■ Provided passage ■
Saturday, June 15, 1996

Petra

Written in 1996 for Gourmet magazine

To journey in the Middle East is to tread the dust of ancient history; and in the classical world no other ruin has the reputation of Jordan’s Petra, that “rose-red city half as old as Time.” Forgotten for centuries save by a few scholars and bedouin tribes, it had been the wealthy capital of the Nabateans, who flourished around the time of Christ. On “rediscovery” in the early 19th century Petra became a metaphor: the legendary lost city of Arabia.

Having admired the Scotsman David Roberts’ lithographs from his daring 1839 visit, I’d long wanted to see Petra—hidden like a sandstone dream after a winding, narrow passage through rock. Even today, to reach it summons an ancient wonder.

I went later than I should have, in early June, when the south of Jordan is already too hot. Petra lies amid stupendous valleys reminiscent of the most dramatic American southwest: huge folded waves, hills, and gnarled fists of stone, seemingly impenetrable. To travel here is to trace Biblical events—first you cross the spring of Moses. Then past the new sand-colored town of Petra, nestled on switchback roads that descend. A few modern hotels, a ticket, a gate. You are walking a dusty road with thistly hillside rising on one side. Horses are chuffing; women pass, swathed in black.

The road winds through lunar outcroppings, many of which are tombs with gaping temple-entrances carved out. A red-headdressed bedouin on a white horse canters past; Petra has long been in bedouin hands and they still have the concessions, like providing visitors with horses, donkeys, or buggies. Then a canyon starts, and you enter the siq, the serpentine corridor of rock.

■ Supplied information ■
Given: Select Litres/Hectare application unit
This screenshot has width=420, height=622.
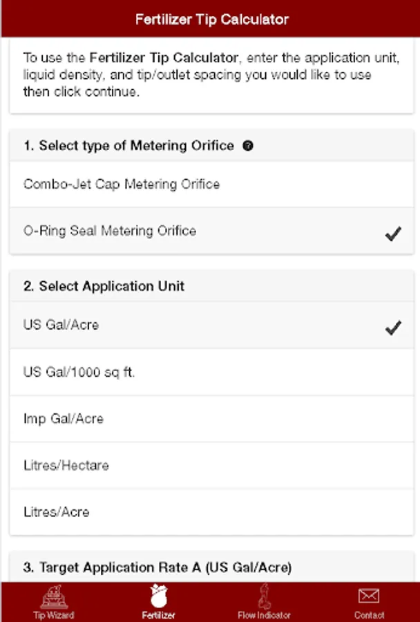Looking at the screenshot, I should coord(66,466).
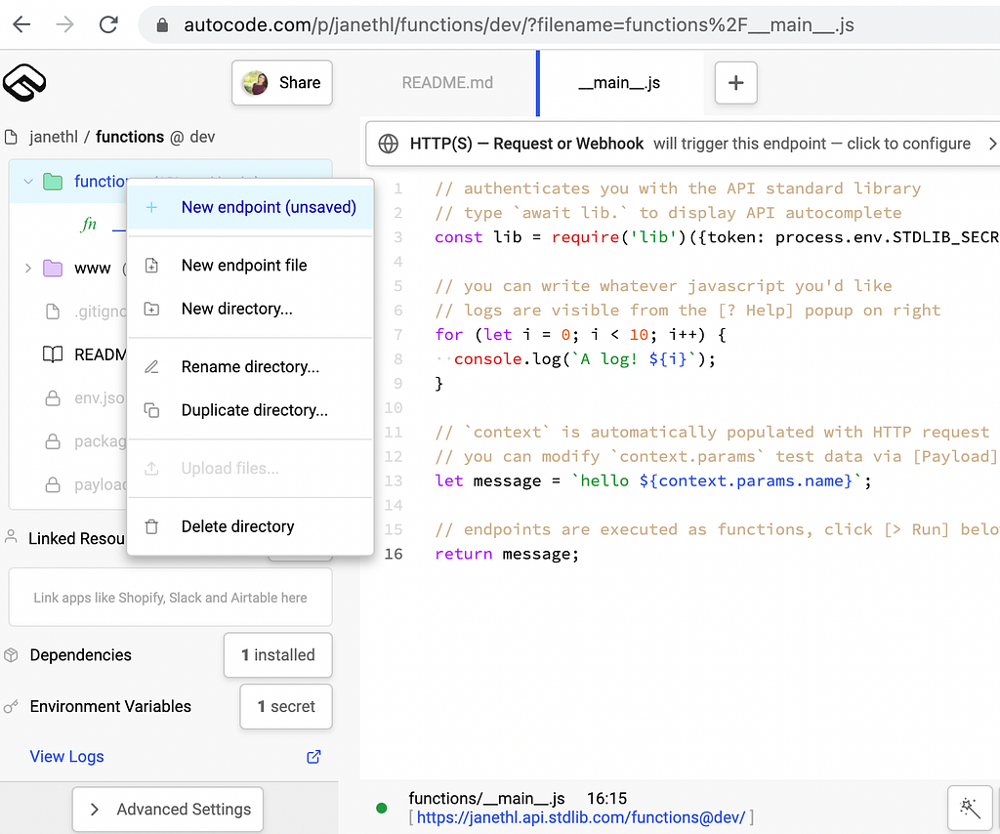Choose Duplicate directory... from context menu
This screenshot has width=1000, height=834.
[x=251, y=410]
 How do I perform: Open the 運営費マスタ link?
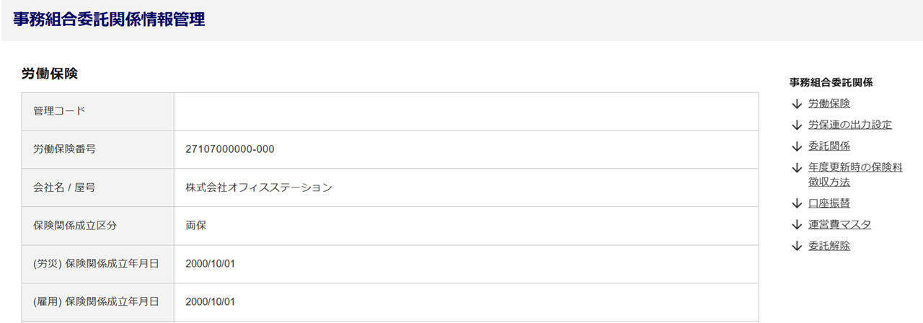(839, 224)
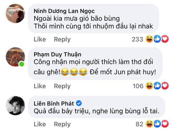Reply to Ninh Dương Lan Ngọc's comment

click(62, 39)
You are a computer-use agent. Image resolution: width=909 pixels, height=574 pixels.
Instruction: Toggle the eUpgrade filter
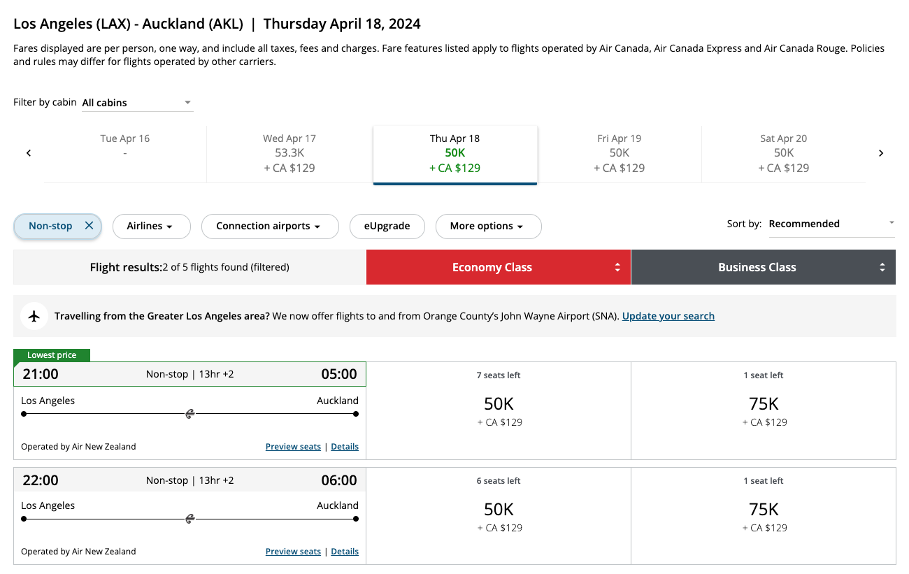pos(387,226)
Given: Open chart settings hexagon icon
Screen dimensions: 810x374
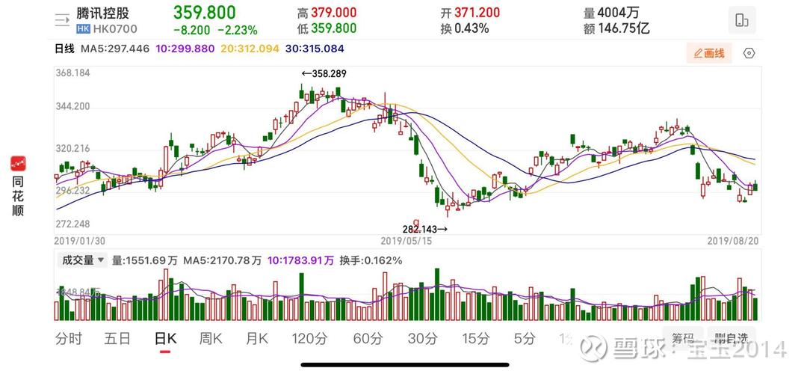Looking at the screenshot, I should point(749,53).
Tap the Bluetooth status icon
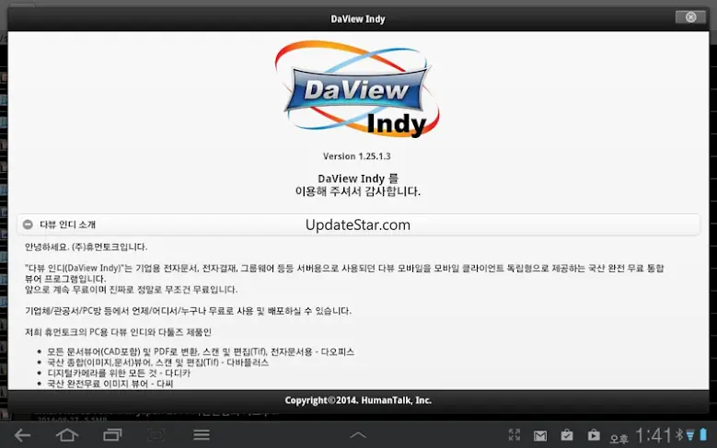The image size is (717, 448). pyautogui.click(x=679, y=434)
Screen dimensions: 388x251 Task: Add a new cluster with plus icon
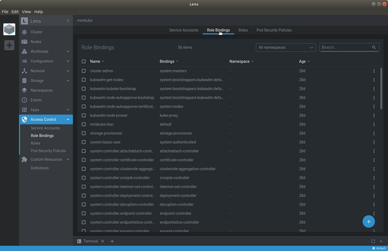9,45
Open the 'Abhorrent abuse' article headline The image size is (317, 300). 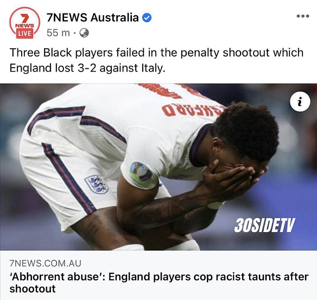[159, 283]
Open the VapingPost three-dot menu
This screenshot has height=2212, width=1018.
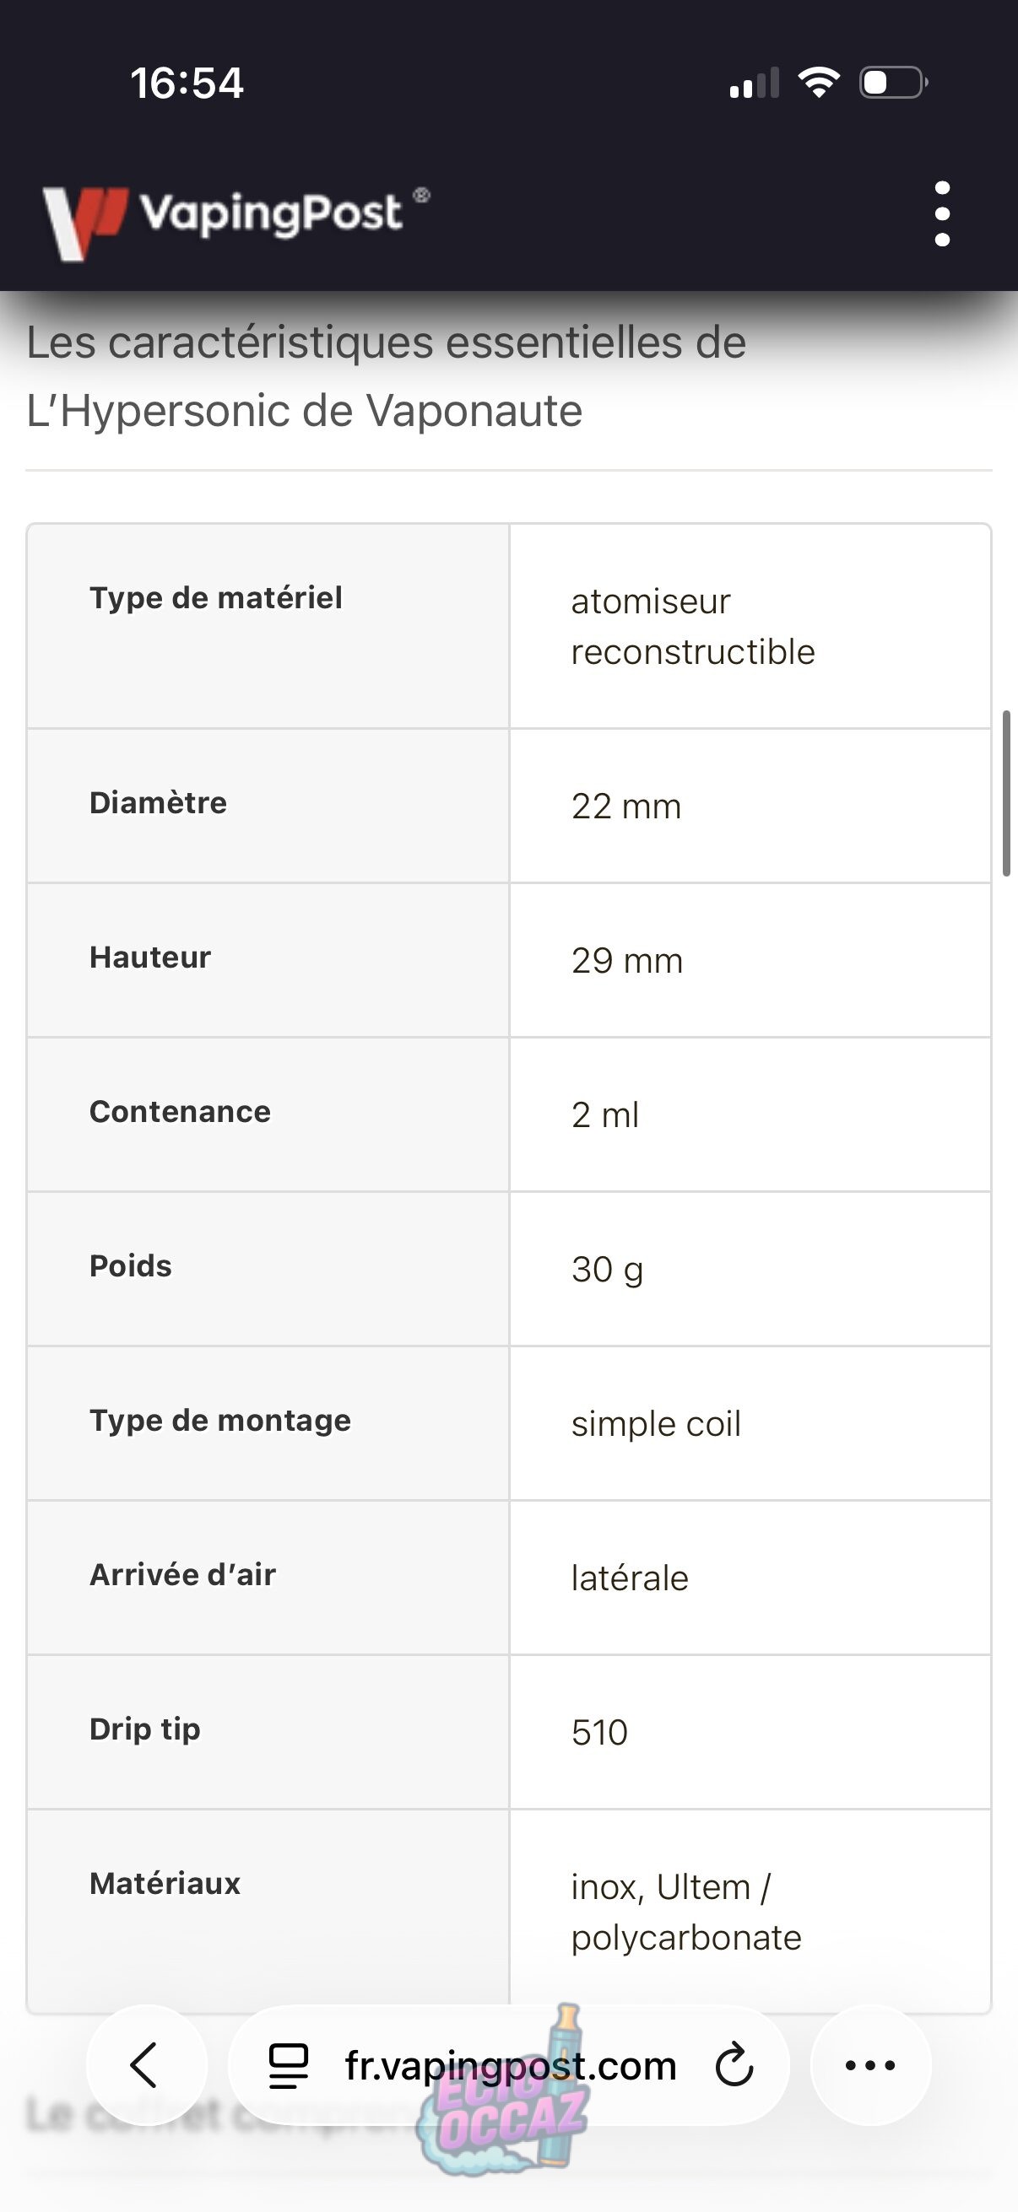tap(942, 214)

■ Challenges ■
#1 Decide whether each statement below agrees with the Petra essay, answering yes or no and quoting the deciding words exactly: (a) The author visited Petra in early June. (b) David Roberts, whose lithographs the author admired, was English. (c) Bedouin still provide visitors with horses, donkeys, or buggies.
#2 According to the Petra essay, what is the serpentine corridor of rock that a visitor enters after the canyon starts called?
#3 Write the next part of the Petra essay, picking up after the last sentence shown.

■ Task results ■
#1
(a) Yes: "I went later than I should have, in early June"
(b) No: "the Scotsman David Roberts’ lithographs"
(c) Yes: "they still have the concessions, like providing visitors with horses, donkeys, or buggies"

#2 It is called the siq.

#3
Though it goes on only about a mile, you might as well be moving back centuries. The time-travel sensation is increased by the remains of an ancient dam and diversionary tunnel the Nabateans cut to protect against flood—for the enclosed city’s perpetual enemy was onrushing water. The siq descends; rock walls tower on both sides with carved niches, missing their statues. Welcoming shade, complex outcroppings with occasional trees, bird calls, pools of light. Your footsteps crunch the sand as the shadows deepen, and a darting lizard seems disrespectful.

A paved Roman road and a water gully begin. More niches, a flowering oleander—then abruptly it rises before you, through a convenient cleft where the shadowy walls nearly meet: a fragmentary vision of civilization in a burst of light, a glimpse of elegant floral columns, a winged goddess carved on a facade. This moment will be remembered as one of the architectural epiphanies of your life.

A few steps more, you come out of the siq, and a temple known as the Treasury is revealed entire, a camel kneeling appropriately before it—that miraculous moment to which no photo can do justice, when everyone becomes an explorer discovering Petra (“the rock”) for the first time.

Like most names for Petra’s buildings, the Treasury—El Khazneh in Arabic—is misleading. Originally a cult-temple of a king, the formal perfection of its twenty columns and its high stone urn had bedouin convinced for many centuries that this was where Petra’s riches were still hidden; numerous bullet-marks on the urn are a result of potshots to remove the lid. The treasure, of course, is the building itself, to rival any in classical Greece.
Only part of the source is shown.